Entries:
#####

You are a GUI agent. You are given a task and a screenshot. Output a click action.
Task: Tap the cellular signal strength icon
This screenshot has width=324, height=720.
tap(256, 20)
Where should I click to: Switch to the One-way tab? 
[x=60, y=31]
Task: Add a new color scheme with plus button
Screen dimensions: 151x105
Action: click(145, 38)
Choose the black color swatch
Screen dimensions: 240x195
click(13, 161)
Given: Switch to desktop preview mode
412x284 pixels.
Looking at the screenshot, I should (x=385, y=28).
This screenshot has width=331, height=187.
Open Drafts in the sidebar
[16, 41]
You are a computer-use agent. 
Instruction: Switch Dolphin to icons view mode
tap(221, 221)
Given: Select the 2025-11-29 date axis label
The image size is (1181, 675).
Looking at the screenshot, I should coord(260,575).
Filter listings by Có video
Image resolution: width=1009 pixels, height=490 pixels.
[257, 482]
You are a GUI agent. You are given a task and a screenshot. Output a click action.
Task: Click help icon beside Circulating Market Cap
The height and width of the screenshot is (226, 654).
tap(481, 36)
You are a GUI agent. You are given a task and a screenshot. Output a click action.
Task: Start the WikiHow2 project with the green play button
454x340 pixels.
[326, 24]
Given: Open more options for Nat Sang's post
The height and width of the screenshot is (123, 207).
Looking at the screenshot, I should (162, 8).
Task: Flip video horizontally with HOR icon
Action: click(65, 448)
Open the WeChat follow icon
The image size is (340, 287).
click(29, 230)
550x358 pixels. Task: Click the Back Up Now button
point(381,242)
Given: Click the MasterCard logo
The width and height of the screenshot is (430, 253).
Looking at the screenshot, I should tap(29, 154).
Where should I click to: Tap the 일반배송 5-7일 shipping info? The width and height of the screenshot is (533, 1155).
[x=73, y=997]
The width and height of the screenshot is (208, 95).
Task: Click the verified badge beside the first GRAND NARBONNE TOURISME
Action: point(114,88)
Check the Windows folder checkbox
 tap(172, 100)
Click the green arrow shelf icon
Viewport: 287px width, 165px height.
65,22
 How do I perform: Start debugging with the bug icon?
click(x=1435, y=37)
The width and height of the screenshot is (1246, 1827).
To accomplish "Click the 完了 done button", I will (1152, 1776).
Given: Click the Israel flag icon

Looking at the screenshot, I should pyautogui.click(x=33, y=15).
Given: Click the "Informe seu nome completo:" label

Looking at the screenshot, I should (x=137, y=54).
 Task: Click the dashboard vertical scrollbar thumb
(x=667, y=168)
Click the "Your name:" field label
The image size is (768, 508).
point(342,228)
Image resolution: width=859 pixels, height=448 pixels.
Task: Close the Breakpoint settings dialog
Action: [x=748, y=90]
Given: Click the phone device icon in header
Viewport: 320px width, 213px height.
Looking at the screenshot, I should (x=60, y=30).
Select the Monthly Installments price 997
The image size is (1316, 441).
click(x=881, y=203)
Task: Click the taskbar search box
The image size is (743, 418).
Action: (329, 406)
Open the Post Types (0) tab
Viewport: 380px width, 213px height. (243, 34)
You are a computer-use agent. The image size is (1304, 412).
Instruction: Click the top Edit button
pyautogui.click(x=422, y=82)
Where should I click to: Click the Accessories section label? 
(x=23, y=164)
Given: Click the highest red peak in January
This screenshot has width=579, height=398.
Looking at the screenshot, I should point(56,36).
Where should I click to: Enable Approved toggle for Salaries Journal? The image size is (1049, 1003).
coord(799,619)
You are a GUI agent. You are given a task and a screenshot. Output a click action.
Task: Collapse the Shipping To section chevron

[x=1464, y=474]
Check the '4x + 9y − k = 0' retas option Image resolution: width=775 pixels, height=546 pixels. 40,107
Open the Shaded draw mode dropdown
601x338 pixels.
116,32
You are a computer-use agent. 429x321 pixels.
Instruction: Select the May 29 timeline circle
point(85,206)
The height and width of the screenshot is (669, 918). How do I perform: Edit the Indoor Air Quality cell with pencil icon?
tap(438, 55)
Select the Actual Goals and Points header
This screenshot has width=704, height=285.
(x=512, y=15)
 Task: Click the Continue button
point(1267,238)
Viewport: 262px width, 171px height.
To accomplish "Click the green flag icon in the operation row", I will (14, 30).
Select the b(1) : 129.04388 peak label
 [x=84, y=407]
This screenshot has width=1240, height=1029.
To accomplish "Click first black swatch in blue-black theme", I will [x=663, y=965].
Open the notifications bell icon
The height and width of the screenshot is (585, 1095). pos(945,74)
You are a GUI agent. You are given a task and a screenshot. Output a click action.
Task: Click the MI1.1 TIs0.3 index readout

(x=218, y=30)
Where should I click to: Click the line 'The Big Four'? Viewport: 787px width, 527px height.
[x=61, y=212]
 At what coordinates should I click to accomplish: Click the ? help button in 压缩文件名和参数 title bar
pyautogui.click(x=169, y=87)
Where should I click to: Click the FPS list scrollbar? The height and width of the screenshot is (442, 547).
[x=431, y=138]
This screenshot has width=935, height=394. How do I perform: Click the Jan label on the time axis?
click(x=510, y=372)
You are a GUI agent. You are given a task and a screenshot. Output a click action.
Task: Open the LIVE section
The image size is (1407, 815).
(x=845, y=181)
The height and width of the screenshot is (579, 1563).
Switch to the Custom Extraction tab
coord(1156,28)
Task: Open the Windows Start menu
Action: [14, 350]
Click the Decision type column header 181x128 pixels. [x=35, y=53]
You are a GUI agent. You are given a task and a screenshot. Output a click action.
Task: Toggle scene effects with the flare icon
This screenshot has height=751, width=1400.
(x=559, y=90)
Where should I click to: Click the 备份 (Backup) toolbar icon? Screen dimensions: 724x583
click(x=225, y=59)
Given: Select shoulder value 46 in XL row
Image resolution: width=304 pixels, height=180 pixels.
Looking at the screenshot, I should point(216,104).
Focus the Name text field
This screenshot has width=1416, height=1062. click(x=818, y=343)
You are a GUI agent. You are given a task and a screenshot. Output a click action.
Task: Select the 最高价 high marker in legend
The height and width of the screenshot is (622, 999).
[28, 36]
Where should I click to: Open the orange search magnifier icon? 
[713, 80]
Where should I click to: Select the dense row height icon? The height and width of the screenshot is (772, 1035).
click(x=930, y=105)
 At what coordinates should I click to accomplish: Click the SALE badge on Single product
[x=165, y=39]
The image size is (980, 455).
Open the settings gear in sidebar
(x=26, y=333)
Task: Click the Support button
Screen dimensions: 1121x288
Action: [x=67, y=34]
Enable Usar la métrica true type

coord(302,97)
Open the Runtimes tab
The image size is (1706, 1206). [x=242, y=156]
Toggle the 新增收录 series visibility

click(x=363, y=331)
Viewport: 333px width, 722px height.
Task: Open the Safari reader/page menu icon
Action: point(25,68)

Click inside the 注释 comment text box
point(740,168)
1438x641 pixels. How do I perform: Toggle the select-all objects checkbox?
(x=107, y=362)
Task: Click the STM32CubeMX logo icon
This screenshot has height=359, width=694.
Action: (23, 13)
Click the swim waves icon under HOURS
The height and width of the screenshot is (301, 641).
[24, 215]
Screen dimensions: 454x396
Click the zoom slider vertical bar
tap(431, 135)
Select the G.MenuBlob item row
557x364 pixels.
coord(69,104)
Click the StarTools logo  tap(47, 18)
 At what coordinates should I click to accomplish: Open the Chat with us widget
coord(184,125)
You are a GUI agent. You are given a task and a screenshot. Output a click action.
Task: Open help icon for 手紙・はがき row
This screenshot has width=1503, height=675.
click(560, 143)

#####

Your goal: Return all of the material above word for word, with nothing added, dropped, or changed.

The completed task:
You are a GUI agent. You are given a task and a screenshot. Output a click action.
Task: Tap the cellular signal strength icon
This screenshot has width=324, height=720.
tap(256, 20)
Where should I click to: Switch to the One-way tab? 
[x=60, y=31]
Task: Add a new color scheme with plus button
Screen dimensions: 151x105
Action: click(145, 38)
Choose the black color swatch
Screen dimensions: 240x195
click(13, 161)
Given: Switch to desktop preview mode
412x284 pixels.
Looking at the screenshot, I should (x=385, y=28).
This screenshot has width=331, height=187.
Open Drafts in the sidebar
[16, 41]
You are a computer-use agent. 
Instruction: Switch Dolphin to icons view mode
tap(221, 221)
Given: Select the 2025-11-29 date axis label
The image size is (1181, 675).
Looking at the screenshot, I should coord(260,575).
Filter listings by Có video
Image resolution: width=1009 pixels, height=490 pixels.
[257, 482]
You are a GUI agent. You are given a task and a screenshot. Output a click action.
Task: Click help icon beside Circulating Market Cap
The height and width of the screenshot is (226, 654).
tap(481, 36)
You are a GUI agent. You are given a task and a screenshot. Output a click action.
Task: Start the WikiHow2 project with the green play button
454x340 pixels.
[326, 24]
Given: Open more options for Nat Sang's post
The height and width of the screenshot is (123, 207).
Looking at the screenshot, I should (162, 8).
Task: Flip video horizontally with HOR icon
Action: click(65, 448)
Open the WeChat follow icon
The image size is (340, 287).
click(29, 230)
550x358 pixels. Task: Click the Back Up Now button
point(381,242)
Given: Click the MasterCard logo
The width and height of the screenshot is (430, 253).
Looking at the screenshot, I should tap(29, 154).
Where should I click to: Tap the 일반배송 5-7일 shipping info? The width and height of the screenshot is (533, 1155).
[x=73, y=997]
The width and height of the screenshot is (208, 95).
Task: Click the verified badge beside the first GRAND NARBONNE TOURISME
Action: point(114,88)
Check the Windows folder checkbox
 tap(172, 100)
Click the green arrow shelf icon
Viewport: 287px width, 165px height.
65,22
 How do I perform: Start debugging with the bug icon?
click(x=1435, y=37)
The width and height of the screenshot is (1246, 1827).
To accomplish "Click the 完了 done button", I will (1152, 1776).
Given: Click the Israel flag icon

Looking at the screenshot, I should pyautogui.click(x=33, y=15).
Given: Click the "Informe seu nome completo:" label

Looking at the screenshot, I should (x=137, y=54).
 Task: Click the dashboard vertical scrollbar thumb
(x=667, y=168)
Click the "Your name:" field label
The image size is (768, 508).
point(342,228)
Image resolution: width=859 pixels, height=448 pixels.
Task: Close the Breakpoint settings dialog
Action: [x=748, y=90]
Given: Click the phone device icon in header
Viewport: 320px width, 213px height.
Looking at the screenshot, I should (x=60, y=30).
Select the Monthly Installments price 997
The image size is (1316, 441).
click(x=881, y=203)
Task: Click the taskbar search box
The image size is (743, 418).
Action: (329, 406)
Open the Post Types (0) tab
Viewport: 380px width, 213px height. (243, 34)
You are a computer-use agent. The image size is (1304, 412).
Instruction: Click the top Edit button
pyautogui.click(x=422, y=82)
Where should I click to: Click the Accessories section label? 
(x=23, y=164)
Given: Click the highest red peak in January
This screenshot has width=579, height=398.
Looking at the screenshot, I should point(56,36).
Where should I click to: Enable Approved toggle for Salaries Journal? The image size is (1049, 1003).
coord(799,619)
You are a GUI agent. You are given a task and a screenshot. Output a click action.
Task: Collapse the Shipping To section chevron

[x=1464, y=474]
Check the '4x + 9y − k = 0' retas option Image resolution: width=775 pixels, height=546 pixels. 40,107
Open the Shaded draw mode dropdown
601x338 pixels.
116,32
You are a computer-use agent. 429x321 pixels.
Instruction: Select the May 29 timeline circle
point(85,206)
The height and width of the screenshot is (669, 918). How do I perform: Edit the Indoor Air Quality cell with pencil icon?
tap(438, 55)
Select the Actual Goals and Points header
This screenshot has width=704, height=285.
(x=512, y=15)
 Task: Click the Continue button
point(1267,238)
Viewport: 262px width, 171px height.
To accomplish "Click the green flag icon in the operation row", I will (14, 30).
Select the b(1) : 129.04388 peak label
 [x=84, y=407]
This screenshot has width=1240, height=1029.
To accomplish "Click first black swatch in blue-black theme", I will [x=663, y=965].
Open the notifications bell icon
The height and width of the screenshot is (585, 1095). pos(945,74)
You are a GUI agent. You are given a task and a screenshot. Output a click action.
Task: Click the MI1.1 TIs0.3 index readout

(x=218, y=30)
Where should I click to: Click the line 'The Big Four'? Viewport: 787px width, 527px height.
[x=61, y=212]
 At what coordinates should I click to accomplish: Click the ? help button in 压缩文件名和参数 title bar
pyautogui.click(x=169, y=87)
Where should I click to: Click the FPS list scrollbar? The height and width of the screenshot is (442, 547).
[x=431, y=138]
This screenshot has width=935, height=394. How do I perform: Click the Jan label on the time axis?
click(x=510, y=372)
You are a GUI agent. You are given a task and a screenshot. Output a click action.
Task: Open the LIVE section
The image size is (1407, 815).
(x=845, y=181)
The height and width of the screenshot is (579, 1563).
Switch to the Custom Extraction tab
coord(1156,28)
Task: Open the Windows Start menu
Action: [14, 350]
Click the Decision type column header 181x128 pixels. [x=35, y=53]
You are a GUI agent. You are given a task and a screenshot. Output a click action.
Task: Toggle scene effects with the flare icon
This screenshot has height=751, width=1400.
(x=559, y=90)
Where should I click to: Click the 备份 (Backup) toolbar icon? Screen dimensions: 724x583
click(x=225, y=59)
Given: Select shoulder value 46 in XL row
Image resolution: width=304 pixels, height=180 pixels.
Looking at the screenshot, I should point(216,104).
Focus the Name text field
This screenshot has width=1416, height=1062. click(x=818, y=343)
You are a GUI agent. You are given a task and a screenshot. Output a click action.
Task: Select the 最高价 high marker in legend
The height and width of the screenshot is (622, 999).
[28, 36]
Where should I click to: Open the orange search magnifier icon? 
[713, 80]
Where should I click to: Select the dense row height icon? The height and width of the screenshot is (772, 1035).
click(x=930, y=105)
 At what coordinates should I click to accomplish: Click the SALE badge on Single product
[x=165, y=39]
The image size is (980, 455).
Open the settings gear in sidebar
(x=26, y=333)
Task: Click the Support button
Screen dimensions: 1121x288
Action: [x=67, y=34]
Enable Usar la métrica true type

coord(302,97)
Open the Runtimes tab
The image size is (1706, 1206). [x=242, y=156]
Toggle the 新增收录 series visibility

click(x=363, y=331)
Viewport: 333px width, 722px height.
Task: Open the Safari reader/page menu icon
Action: point(25,68)

Click inside the 注释 comment text box
point(740,168)
1438x641 pixels. How do I perform: Toggle the select-all objects checkbox?
(x=107, y=362)
Task: Click the STM32CubeMX logo icon
This screenshot has height=359, width=694.
Action: (23, 13)
Click the swim waves icon under HOURS
The height and width of the screenshot is (301, 641).
[24, 215]
Screen dimensions: 454x396
Click the zoom slider vertical bar
tap(431, 135)
Select the G.MenuBlob item row
557x364 pixels.
coord(69,104)
Click the StarTools logo  tap(47, 18)
 At what coordinates should I click to accomplish: Open the Chat with us widget
coord(184,125)
You are a GUI agent. You are given a task and a screenshot. Output a click action.
Task: Open help icon for 手紙・はがき row
This screenshot has width=1503, height=675.
click(560, 143)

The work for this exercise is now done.